Like a dog on a leash
Lately, I have been reading and thinking more about my privacy.
What information do I lose control over every time I use some commercial software whose business model is mining as much of one’s personal data as possible.
The answer to that although obvious is quite scary. And that is that you lose everything. Everything that you give that can be captured, logged and recorded.
When you visit a website like Facebook for example and create an account, every information that you then give to Facebook, your name, your address, gender and whatever else you inputted in the fields they provide is now tied to your profile. This profile alongside the information you gave Facebook already is now in the process of continuous refinement as you use any of Facebook’s services. WhatsApp, Instagram, the Facebook website or app itself plus a lot more other small websites and services that Facebook aggressively buys.
So then when any time you visit the Facebook site or any of Facebook owned services, any action that you do on them is logged and recorded and stored forever. What time and from where you logged in. What device and browser did you use to login. What did you do next. Did you type a status? Perhaps you wrote something and deleted it after. That too gets logged. What searches did you make, what profiles did you visit and for how long. What posts did you like and what posts did you look at the most. What messages and photographs you sent to your friends. All gets logged and recorded and stored in one of the growing in numbers data centers that Facebook owns. All of this data is no longer yours.
And then if you decide to close Facebook and go do something else in your browser, Facebook will still track you through cookies that it leaves in your browser as well as through the various ‘share’ and ‘like’ buttons that Facebook has all across the internet. And even worse, even if you never created a Facebook account, a profile on you will still be built. A so called shadow profile. It will be built through people who know ‘you’ that already exist in the Facebook network and continuously feed data about you and other people they know, through messages, photographs or even their private contacts list that Facebook/WhatsApp asks you to give them access to when you download their apps.
This all is only scratching the surface of what Facebook collects. But the reality is that you are not in control of it at all. As the saying goes
“If the product is free, you are the product.”
And Facebook is not alone in its desires to mine as much of one’s personal data as possible.

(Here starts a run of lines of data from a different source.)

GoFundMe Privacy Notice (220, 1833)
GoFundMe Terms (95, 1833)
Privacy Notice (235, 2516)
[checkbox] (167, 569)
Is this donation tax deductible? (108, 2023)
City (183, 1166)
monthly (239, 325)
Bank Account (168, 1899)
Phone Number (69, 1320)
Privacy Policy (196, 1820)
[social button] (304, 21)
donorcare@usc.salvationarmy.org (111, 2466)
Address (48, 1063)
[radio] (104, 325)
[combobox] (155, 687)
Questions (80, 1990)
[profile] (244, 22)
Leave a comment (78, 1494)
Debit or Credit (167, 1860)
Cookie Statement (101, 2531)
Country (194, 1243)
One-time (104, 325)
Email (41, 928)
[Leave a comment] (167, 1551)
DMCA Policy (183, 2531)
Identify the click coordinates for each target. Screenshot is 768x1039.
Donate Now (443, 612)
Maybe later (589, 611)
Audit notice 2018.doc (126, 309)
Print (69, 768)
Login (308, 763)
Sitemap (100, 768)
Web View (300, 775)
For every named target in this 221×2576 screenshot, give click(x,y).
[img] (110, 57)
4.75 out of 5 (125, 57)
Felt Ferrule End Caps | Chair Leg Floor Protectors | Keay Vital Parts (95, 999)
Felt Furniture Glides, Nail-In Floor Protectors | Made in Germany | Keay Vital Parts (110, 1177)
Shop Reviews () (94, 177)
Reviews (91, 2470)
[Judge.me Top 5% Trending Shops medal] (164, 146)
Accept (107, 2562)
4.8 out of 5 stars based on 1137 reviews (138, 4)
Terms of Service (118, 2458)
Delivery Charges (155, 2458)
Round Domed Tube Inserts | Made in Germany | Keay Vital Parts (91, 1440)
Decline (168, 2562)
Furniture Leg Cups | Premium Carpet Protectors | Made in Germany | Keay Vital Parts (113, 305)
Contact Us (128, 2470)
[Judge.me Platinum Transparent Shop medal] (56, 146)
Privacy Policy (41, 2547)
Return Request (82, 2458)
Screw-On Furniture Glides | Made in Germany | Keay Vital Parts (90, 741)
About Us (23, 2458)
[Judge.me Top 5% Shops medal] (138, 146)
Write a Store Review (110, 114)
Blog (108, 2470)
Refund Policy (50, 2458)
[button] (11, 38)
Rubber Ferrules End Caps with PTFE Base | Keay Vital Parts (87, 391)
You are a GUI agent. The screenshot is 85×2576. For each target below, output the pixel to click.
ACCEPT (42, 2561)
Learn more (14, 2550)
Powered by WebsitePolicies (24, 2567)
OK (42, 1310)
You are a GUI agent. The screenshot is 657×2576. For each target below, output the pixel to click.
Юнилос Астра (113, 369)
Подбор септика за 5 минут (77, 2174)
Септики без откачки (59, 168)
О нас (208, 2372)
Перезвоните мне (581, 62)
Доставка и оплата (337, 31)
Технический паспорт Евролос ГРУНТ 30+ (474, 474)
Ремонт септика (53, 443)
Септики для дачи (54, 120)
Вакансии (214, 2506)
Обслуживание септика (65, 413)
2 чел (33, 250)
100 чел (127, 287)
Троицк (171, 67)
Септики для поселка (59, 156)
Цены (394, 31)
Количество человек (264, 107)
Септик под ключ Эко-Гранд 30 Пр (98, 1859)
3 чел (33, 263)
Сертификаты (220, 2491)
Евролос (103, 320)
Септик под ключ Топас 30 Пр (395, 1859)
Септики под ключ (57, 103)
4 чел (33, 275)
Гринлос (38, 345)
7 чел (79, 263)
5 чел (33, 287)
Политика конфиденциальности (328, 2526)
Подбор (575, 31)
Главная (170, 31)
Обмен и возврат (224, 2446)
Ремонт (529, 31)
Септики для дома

This data is very valuable both to advertisers who want to sell their products as well as to the companies themselves as they can then use all this data to continuously try to improve their services using machine learning.
So what can you do?
The truth is that a lot of people are oblivious to what really happens when you use ‘free’ services like Facebook or Google.
I watched an interesting documentary about Facebook that you can watch here. And in there it mentions, what I think is a perfect analogy of how you can think about this kind of mass data collection about yourself.
“Many people don’t care about what happens with their data or what information they give out freely because they are like dogs on a leash where only when the leash gets pulled do they get that something is wrong.”
The arguments such as I have nothing to hide are really silly too because with this much information about you that you freely give out, you can form very powerful mental models of what you like, how you think and what you may even think next. And perhaps you have nothing to hide now, or so you think, this can all change in the future. And when you get into the habit of simply not caring about your digital fingerprint in this world, which is extremely easy to do nowadays, you forget about this little fact that every action you do, gets recorded and logged forever using these ‘free’ services.
So. This sounds pretty bleak. Can you do something about it?
The answer to that is yes, you can. First though, you have to start caring. And to start caring, you have to educate yourself on why you should care in the first place.
But deleting your Facebook, Instagram account does not work if there is no alternative in sight.
Fortunately, privacy respecting alternatives exist and you may be surprised that often times they are better than what you’re trying to replace.
I made a curated list of various privacy disrespecting websites/services and alternatives you can use to replace them. Since this list is open source and is on GitHub, you can contribute to it directly to improve it.
I hope this article may give some inspiration to you so you can use these ‘free’ services with good consciousness of how your data is continuously being collected. And if you wish to stop that and care, I hope you now know that alternatives exist and they can only get better as more people start using them and show that they care about their privacy.